I believe that in the "old" ]po[ installer, the system was using Cygwin sendmail. In my installer there's a binary called "blat", a command line SMTP mailer for which also the sources are available (https://sourceforge.net/projects/blat/).
It is very easy to modify acs-mail-lite so that it uses this tool.
I did that in the past as a paid consultancy for some of the people who used Windows-OpenACS for real.
Hope it helps,
Maurizio
Thanks Maurizio, especially for the pointer to blat.

I'm more concerned about ns_sendmail than ACS Mail Lite, as that is what we use (and it definitely works on AOLserver on Windows). Also, I would be concerned about the ns_sockselect problem, as we have used socket calls in the past.

Brian

Just a quick one. Is the server running with administrative privileges?

Maurizio

Yes, it is.
Brian, have you tried Tcllib's smtp::sendmessage? Back in 2006, I also encountered ns_sendmail failures in the C select() call on Windows (XP I think), so I replaced my use of ns_sendmail with a wrapper around smtp::sendmessage, which worked fine.

Btw, also back then, I'd previously seen ns_sendmail work just fine on Windows XP running on VMware Workstation, but then fail every time after we switched to running XP in VMware Server on a different physical machine. Why, I do not know.

Thanks Andrew, will check it out!
Dear Brian,

the change to use acs_mail_lite::send (and therefore using tcllib's smtp::* APIby default) instead of ns_sendmail happened 7 years ago [1]. in case, the error comes from tcllib, maybe [2] can help to debug.

-gn

[1] https://github.com/openacs/openacs-core/commit/0416b1113e92d6531ea87becf5c59864ecdc62c1
[2] https://openacs.org/forums/message-view?message_id=5346643

Dear Brian,
I believe you are not on the right path to track this problem.
This is what happened:

First we have the warning: Warning: ns_sendmail is no longer supported in OpenACS. Use acs_mail_lite::send instead.
Then we have the error:
Error: acs-mail-lite::smtp: error error reading "sock788": socket is not connected while executing
Please notice an SMTP error.

In other words: ns_sendmail is actually replaced by acs_mail_lite::send. But this, in turn, uses SMTP and in your system does not connect to it as you probably put no information about it in the configuration.

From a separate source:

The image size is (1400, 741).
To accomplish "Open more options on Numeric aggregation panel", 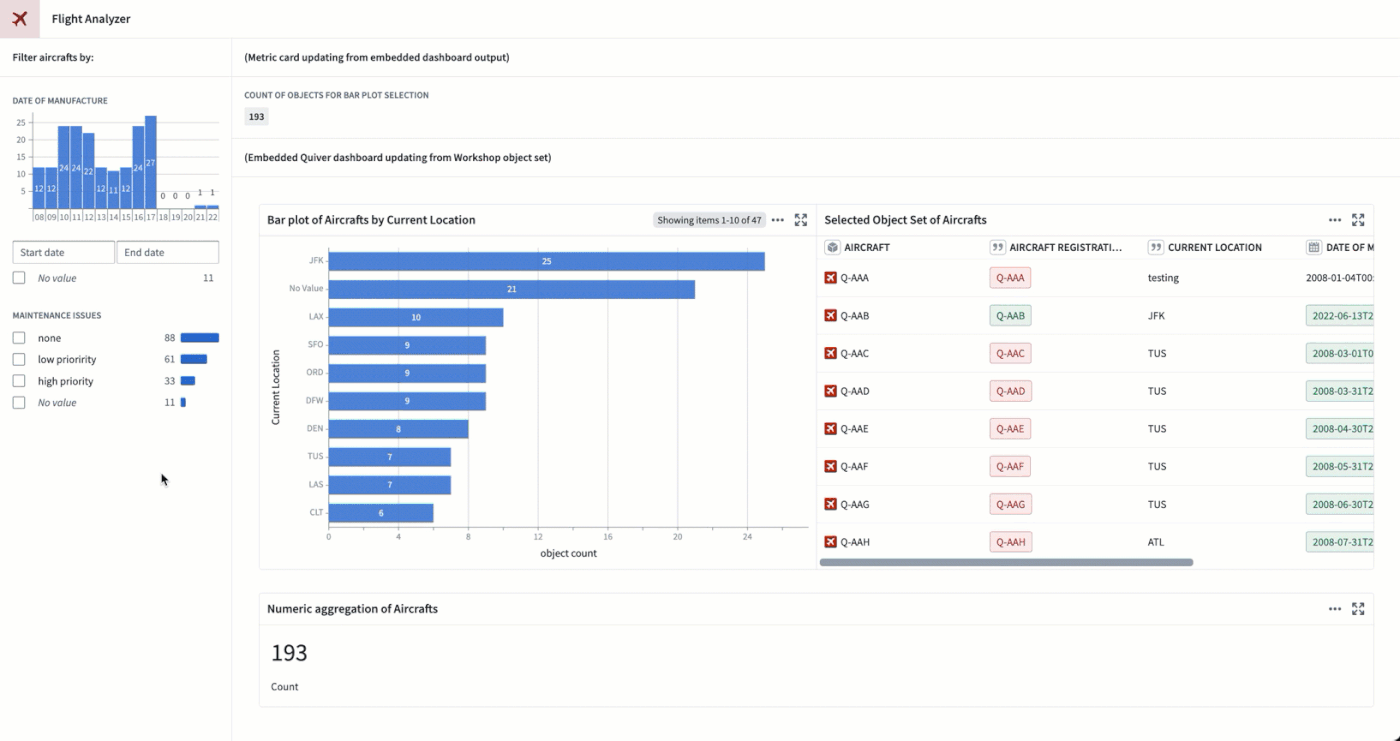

This is the cause of the error message you are seeing (it's not a socket problem), it is a SMTP problem, you are trying to connect to an undefined SMTP server...

If you configure properly the SMTP parameters, and on Windows, at the moment, sendimmediately must be set to 1/true, then a command like the following should work
acs_mail_lite::send -from_addr mailto:Maurizio.Martignano@spazioit.con -to_addr mailto:Brian.Fenton@gmail.com -subject "acs_mail_lite::send_test" -body "Hello there, this is a test.".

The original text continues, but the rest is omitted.